▶ [Problem to solve]:
Rewrite each of the records below, swapping "center" for "midpoint" and leaving every other part unchanged.

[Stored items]
# # # # #

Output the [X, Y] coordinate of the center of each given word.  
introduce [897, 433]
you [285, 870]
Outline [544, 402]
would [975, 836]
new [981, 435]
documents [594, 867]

# # # # #

▶ [Exercise output]:
Output the [X, Y] coordinate of the midpoint of each given word.  
introduce [897, 433]
you [285, 870]
Outline [544, 402]
would [975, 836]
new [981, 435]
documents [594, 867]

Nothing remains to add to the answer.